Through the years, I  moved around and met many people.  Most I got along with and enjoyed learning about.  The few I met where I felt no promise of friendship, we simply parted ways and didn't associate anymore.  Occassionally I butted heads with others over whether lamb shanks should be braised or if the Vols had a chance against the Crimson Tide.  Opinionated disagreements usually ended up diffused and at the end of the night  we sat around like old chums, sharing beers and stories from the kitchen line.  We solved our problems by accepting each other's individuality and differences of opinion.  It was simple and effective.  Toxicity was the last thing we wanted in our environment.
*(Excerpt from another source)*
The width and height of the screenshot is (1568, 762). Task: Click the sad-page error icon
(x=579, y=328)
I had not even considered the idea of toxic friendships until recently when a friend shared an article with me.  It was one of those "how to clean up your life" type articles, and it made sense.  One of the signs of a toxic relationship is when you lose a sense of confidence when you associate with someone you think is close to you.  Usually it is accentuated by criticism they claim is to help you become a better person.  Another sign is when you acheive something, they are quick to point out how self-centered you must be to revel in your accomplishment.  They accuse you of narcissism, mental illness, lack of empathy, closed-mindedness, or ineptitude.  All of this under the premise that they value your friendship and want to work through issues.  You endure it because you have invested time and energy into the relationship and quite possibly have even developed a level of pseudo-trust to where their words affect your emotional state.  You never consider any of it as a projection of their insecurities.  It all seems like it really is your fault and you must change or else you'll never be successful.  Another sign of toxicity in "friendship" is when you are expected to put someone else's priorities over your own.  If you don't take time out of your busy day to interject your sympathy and indentification into their personal struggles, you are branded as an egotistical child who will never understand the real world because you lack humility, compassion, insight, and depth of character.
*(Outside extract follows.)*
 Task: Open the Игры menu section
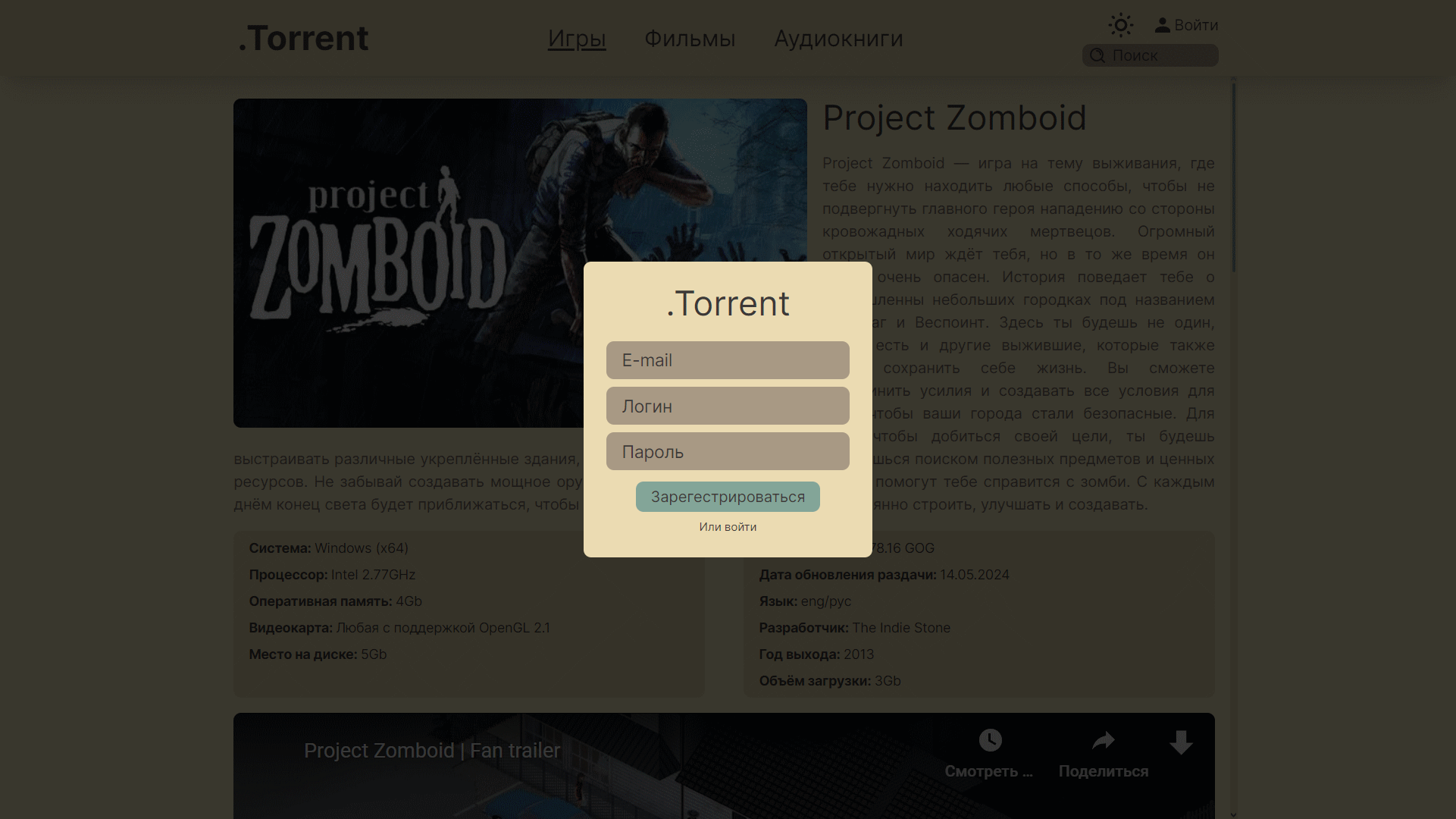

I have never claimed to be some transcendent creature forged from the realm of enlightenment, but I do recognize my capacity to love and I work on developing awareness of how I could change to be better at communicating, better at listening, and better at indentifying with others.  I am aware of how I have messed up in life and when my decisions have been selfish and misguided.  I accept responsibility for my actions and I make honest efforts to ensure I am more careful.  Regardless of my shortcomings, a true friend would be more inclined to clue me in to how I am messing up in life by telling me how I have disappointed them, instead of waging a character attack.  A true friend would step up, question my motives, and point out how my actions are self-defeating, instead of attempting to defeat me through criticism and disdain.  Even if a friend only gets in touch once in a while and it comes from a sincere place, it is far more valuable than being bombed by myopic vilification.
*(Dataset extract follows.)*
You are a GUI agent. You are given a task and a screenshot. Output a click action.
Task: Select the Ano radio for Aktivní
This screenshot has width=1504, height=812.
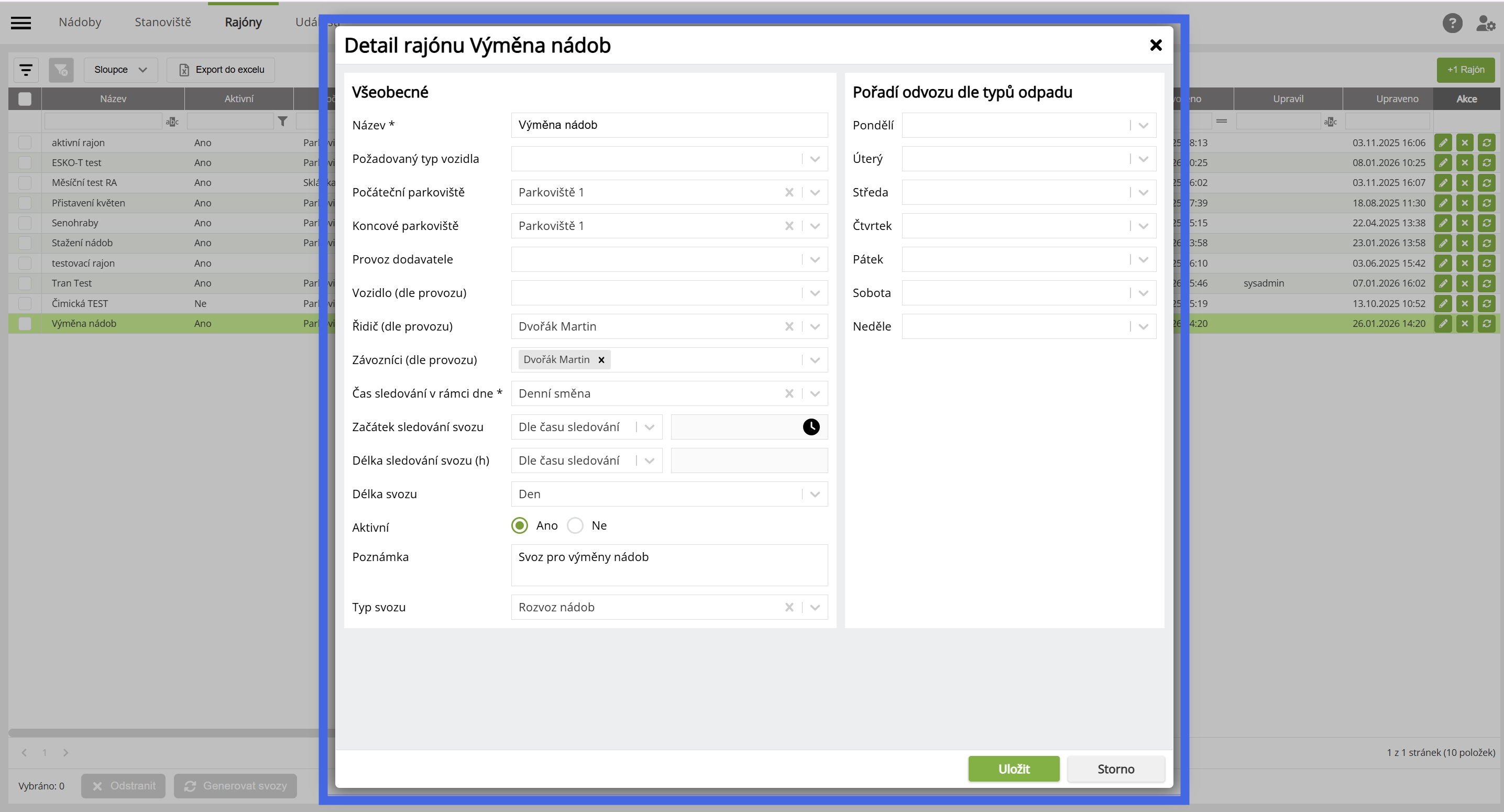[519, 525]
The articles all say that it's best to remove those elements from your life if you want to clean house and feel peace of mind.  There are people in our lives who support us and feel a sense of vicarious pride in our achievements.  They nurture us, build us, and do their best to share our burdens.  I choose to focus on those aspects of my life and say goodbye to the voices that always bring me down.  Though I haven't met many Randys in my life, I am able to see the few that I have set me back in egregiously destructive ways.  The next time a voice in your life tells you how worthless you are for whatever reason, kindly snuff it out and focus on where you intend to be.  Don't give too much life to it or it will reverberate in your head every time you must make a clear decision. Even if all those things really are wrong with you,  they can be fixed.  Odds are you are just fine, but fix it all anyway to the point where that voice  has no fuel and grows quiet as it sinks into the deep dark mist of the past.  Disconnect yourself from such toxicity.  You'll feel lighter in your spirit, and then you can spend time with the people who really do care.